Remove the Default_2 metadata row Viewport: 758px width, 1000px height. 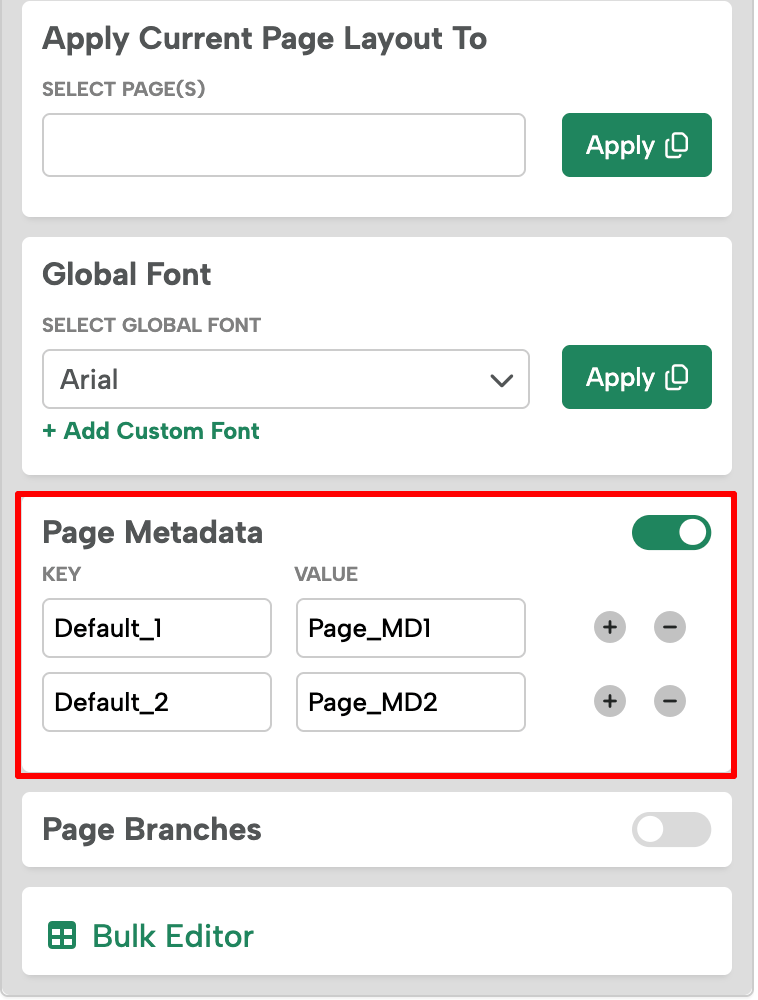(669, 702)
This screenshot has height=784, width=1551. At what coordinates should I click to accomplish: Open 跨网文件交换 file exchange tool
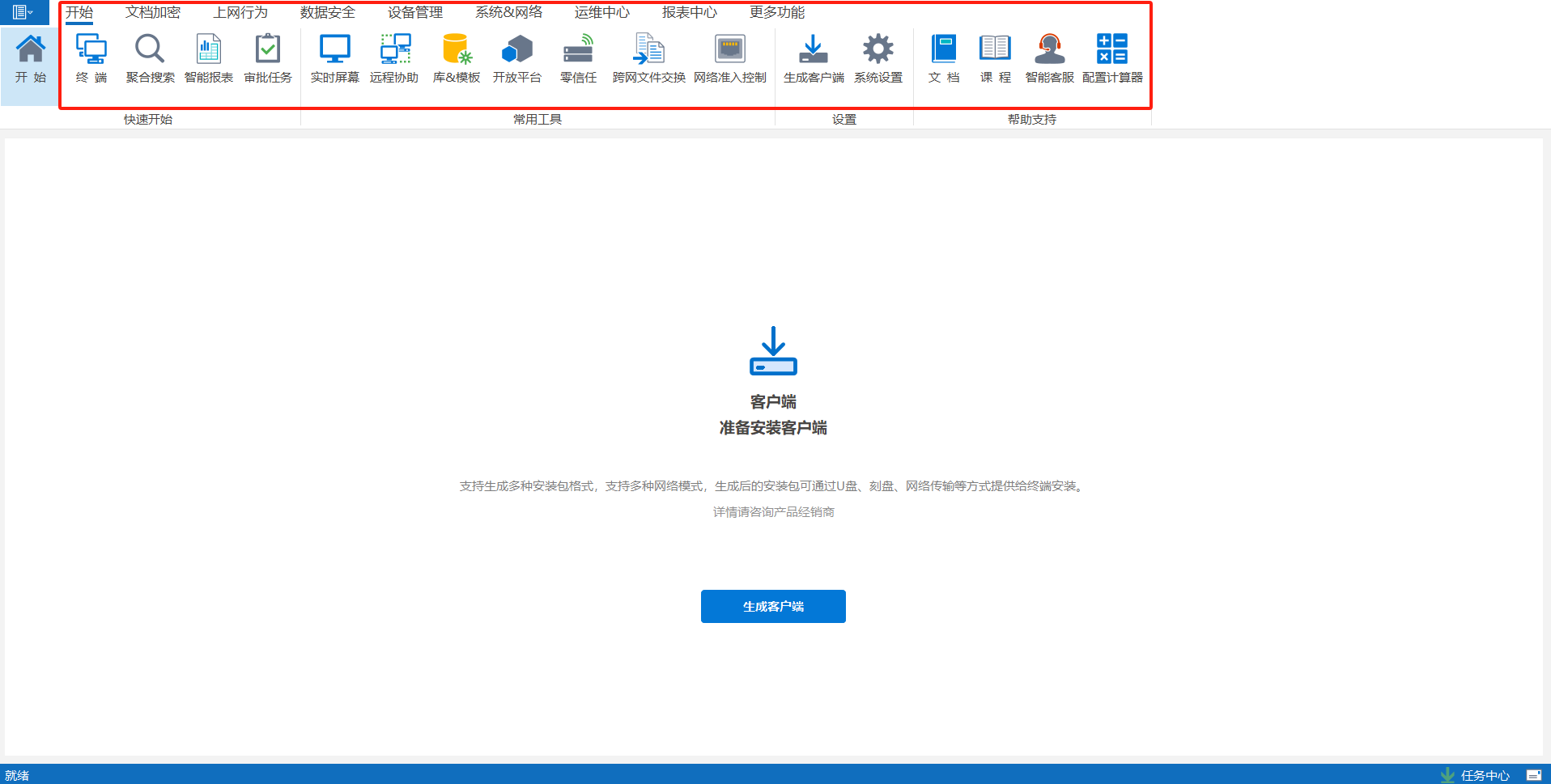point(648,50)
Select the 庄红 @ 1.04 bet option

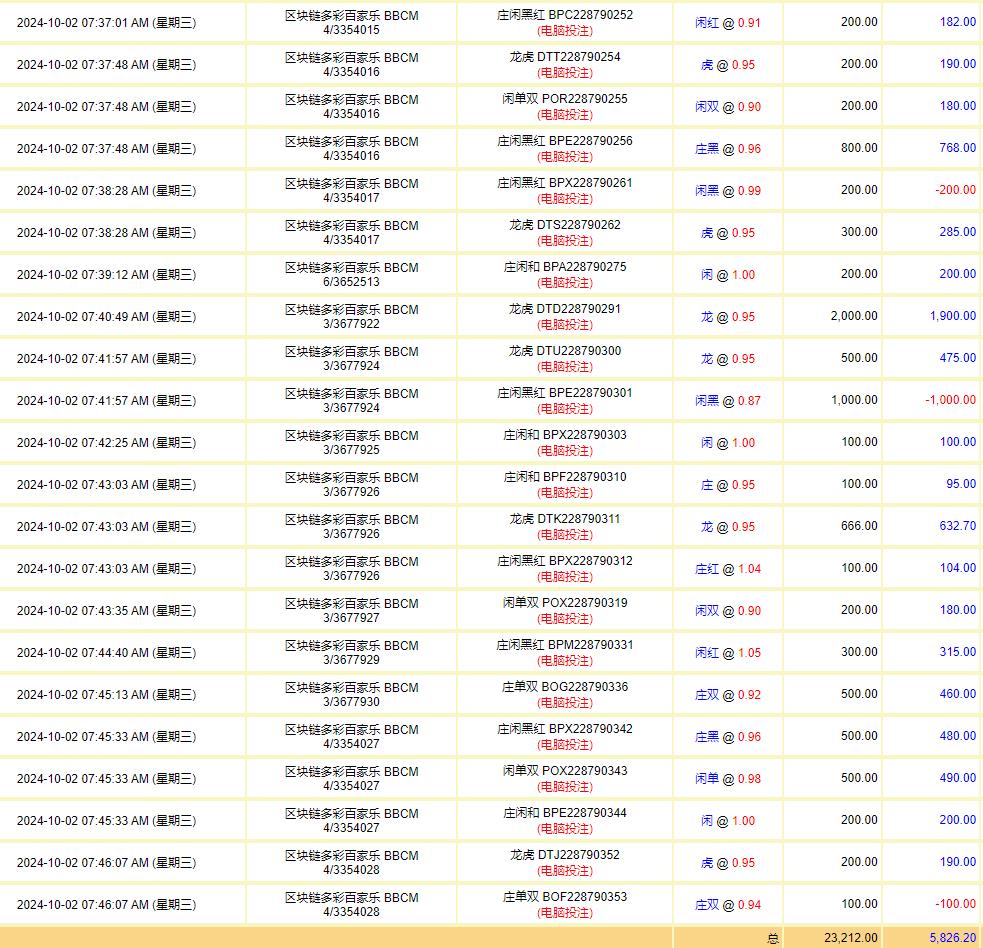pos(728,568)
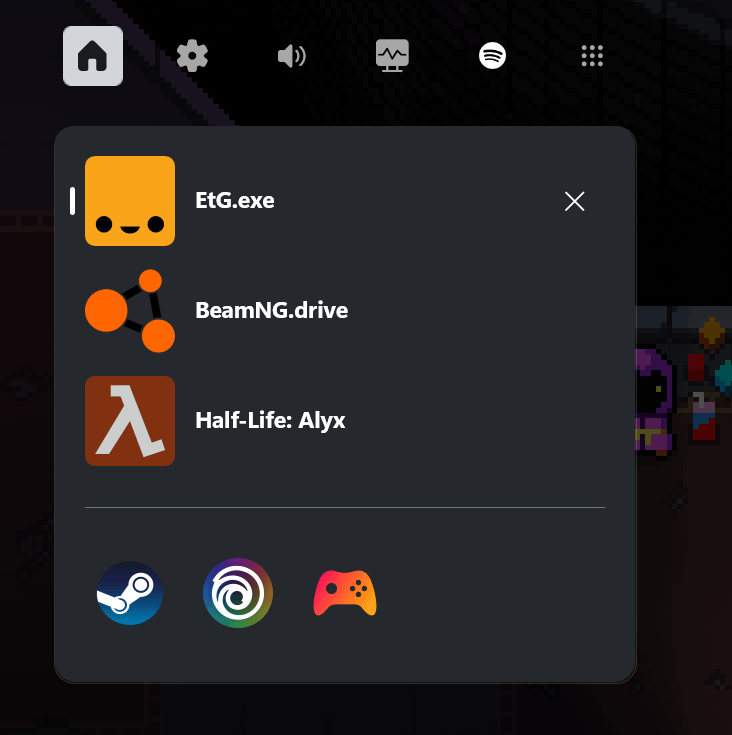Open Settings via the gear icon
The height and width of the screenshot is (735, 732).
pos(192,56)
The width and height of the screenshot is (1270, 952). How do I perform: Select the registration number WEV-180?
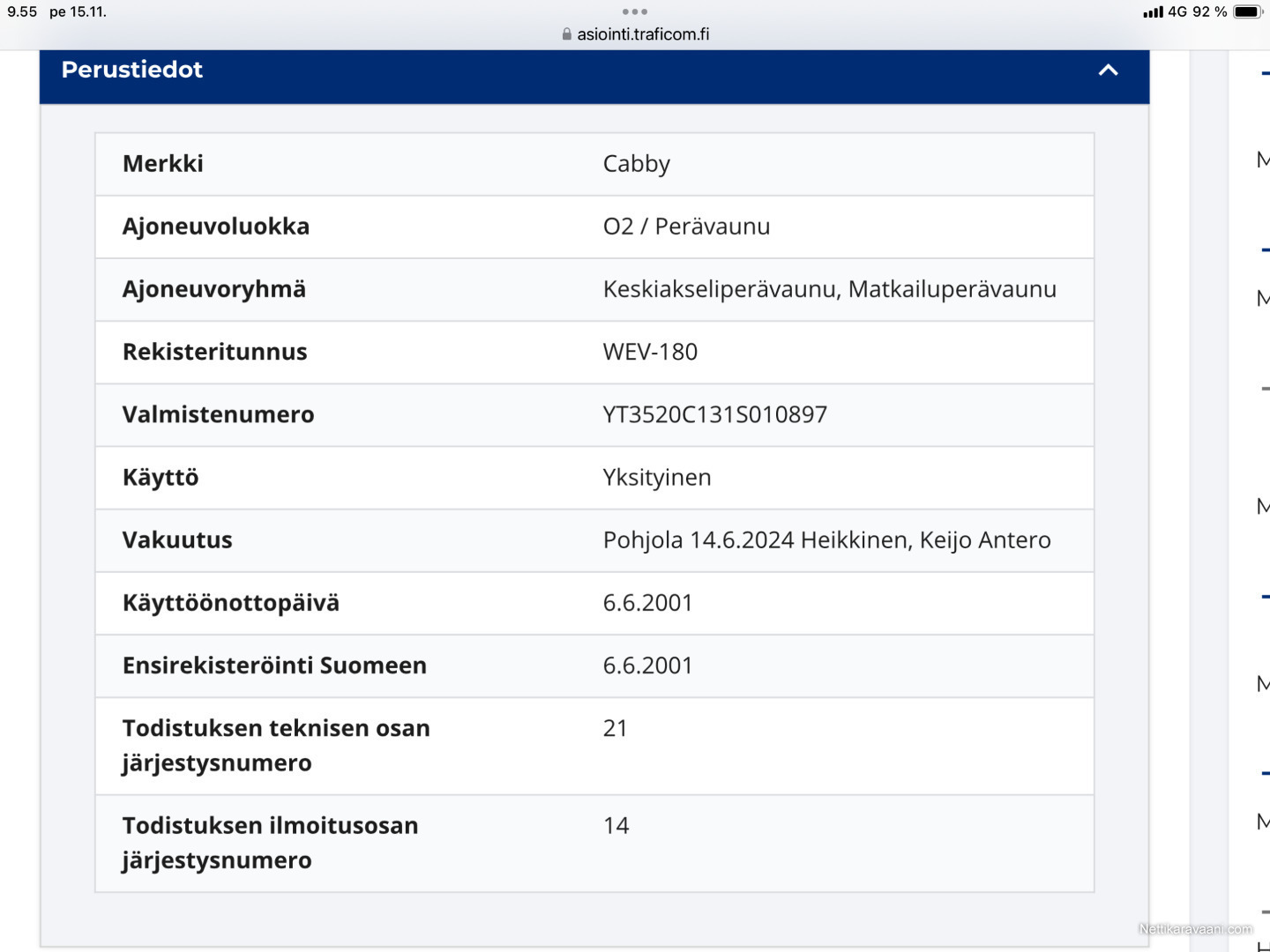click(649, 352)
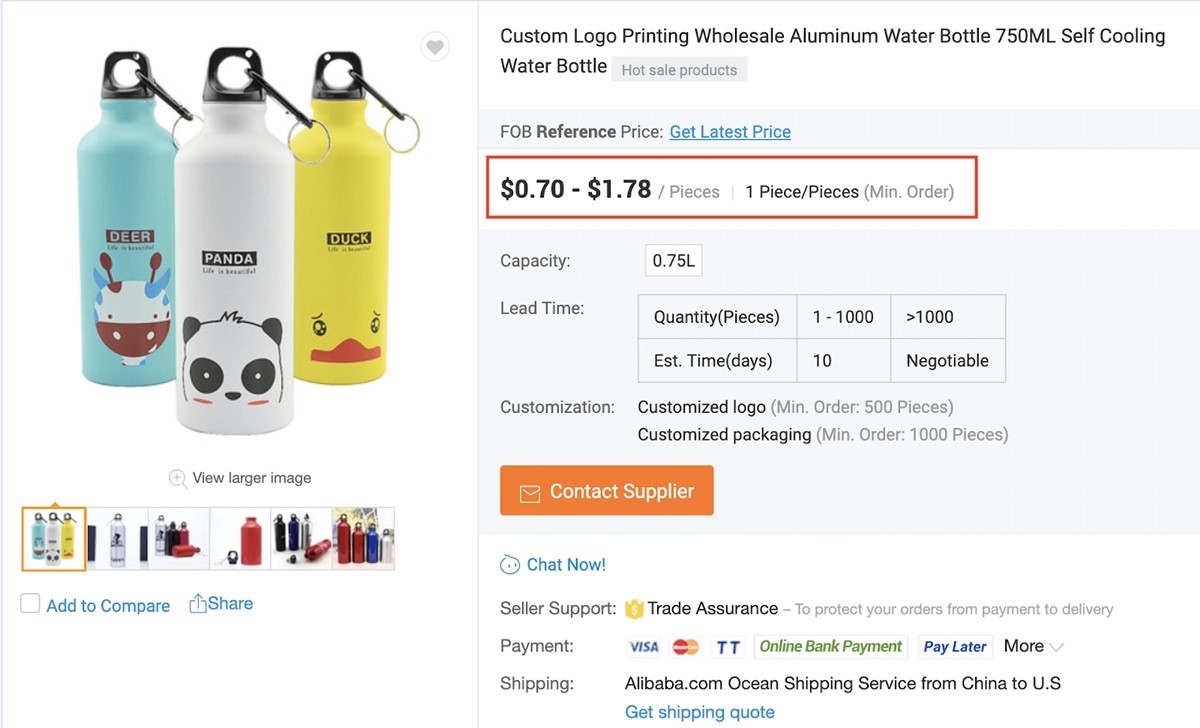Open the Get shipping quote link
The height and width of the screenshot is (728, 1200).
[x=700, y=712]
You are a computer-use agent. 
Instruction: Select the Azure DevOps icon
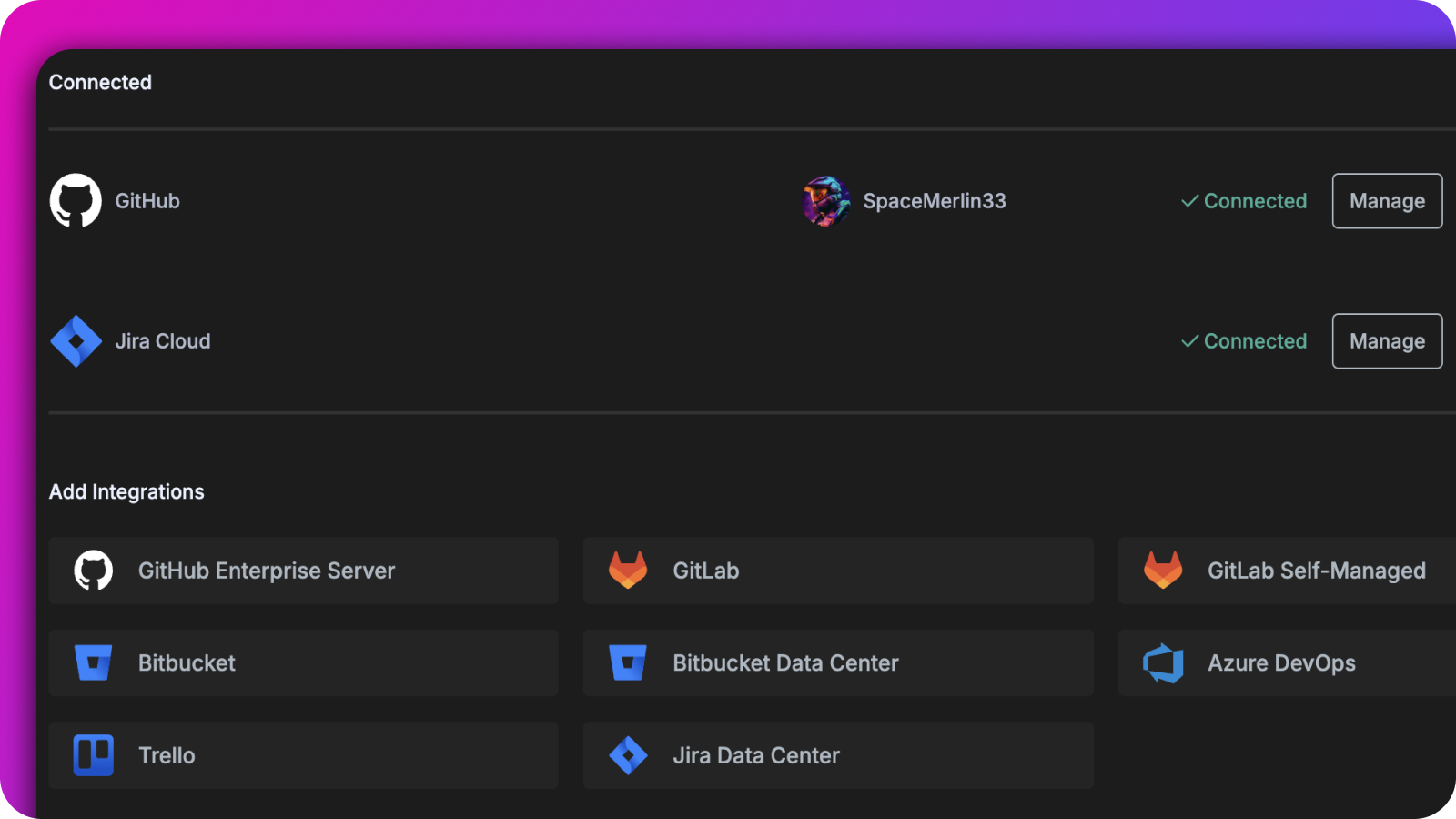[1165, 662]
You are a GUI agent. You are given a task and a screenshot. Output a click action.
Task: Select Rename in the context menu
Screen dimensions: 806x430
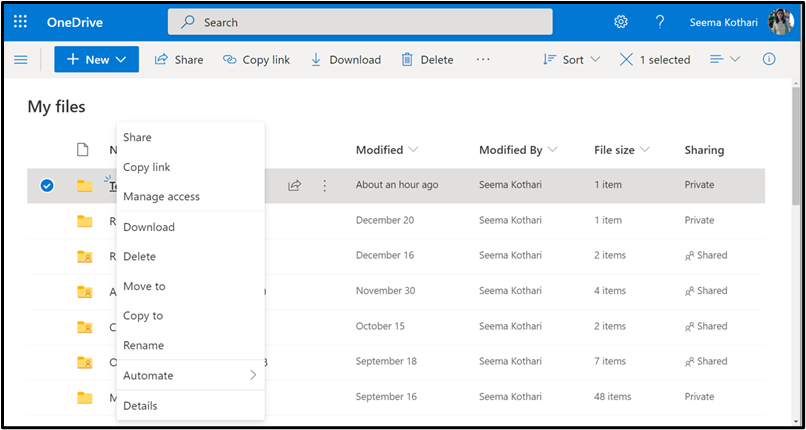pos(143,345)
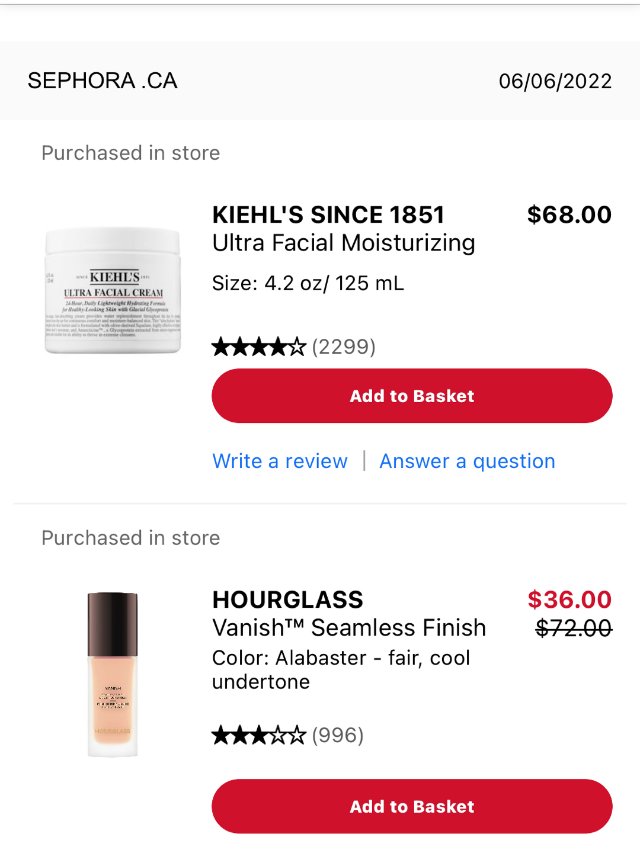
Task: Open the Answer a question link
Action: click(467, 461)
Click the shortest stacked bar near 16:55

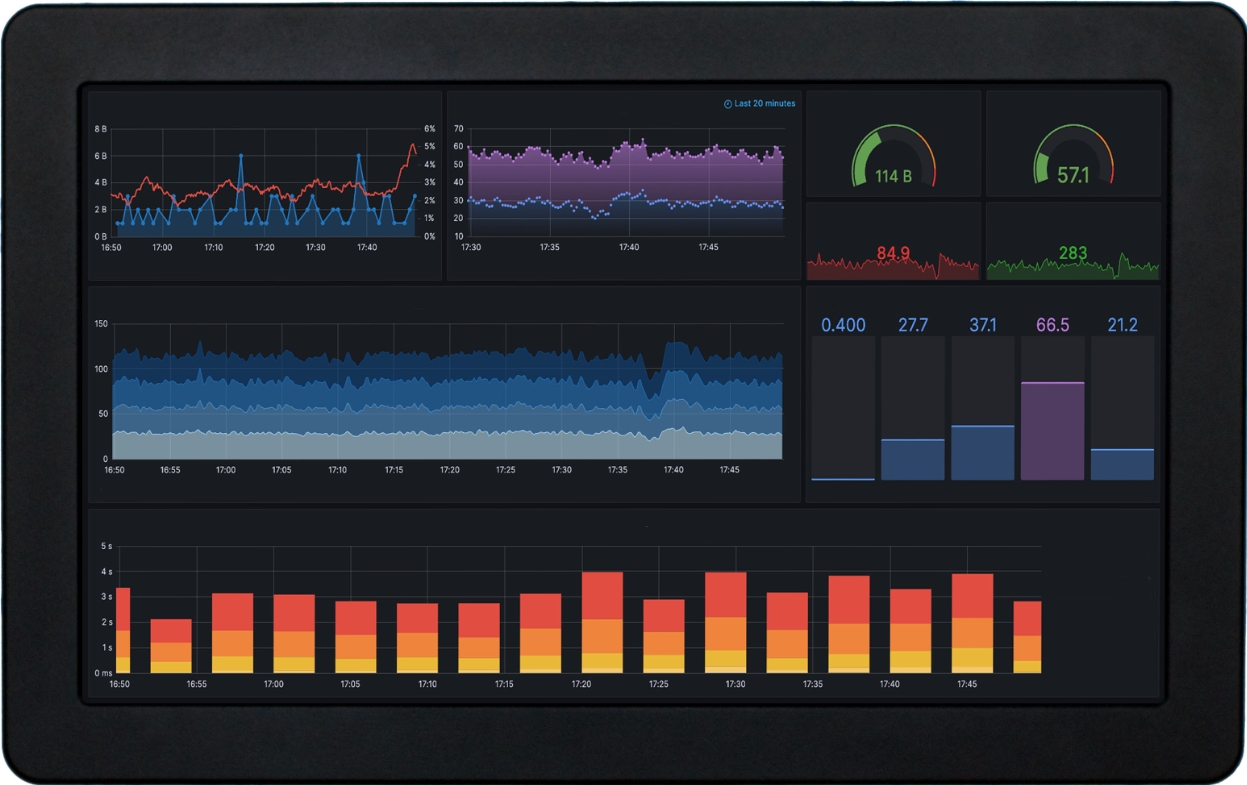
+---+
» **Task to complete**
Copy out the records above, starting at the line that contains "The width and" and running through the end of the records, both ends included. Leave out the pictures.

» **Output of the task**
The width and height of the screenshot is (1270, 952). How do I perform: Select the registration number WEV-180?
click(649, 352)
Open the Get shipping quote link
The height and width of the screenshot is (728, 1200).
[x=700, y=712]
You are a computer-use agent. 
Instruction: Select the Azure DevOps icon
[1165, 662]
You are a GUI agent. You are given a task and a screenshot. Output a click action.
Task: Select Rename in the context menu
Screen dimensions: 806x430
pos(143,345)
Task: Open the Answer a question link
Action: click(467, 461)
Click the shortest stacked bar near 16:55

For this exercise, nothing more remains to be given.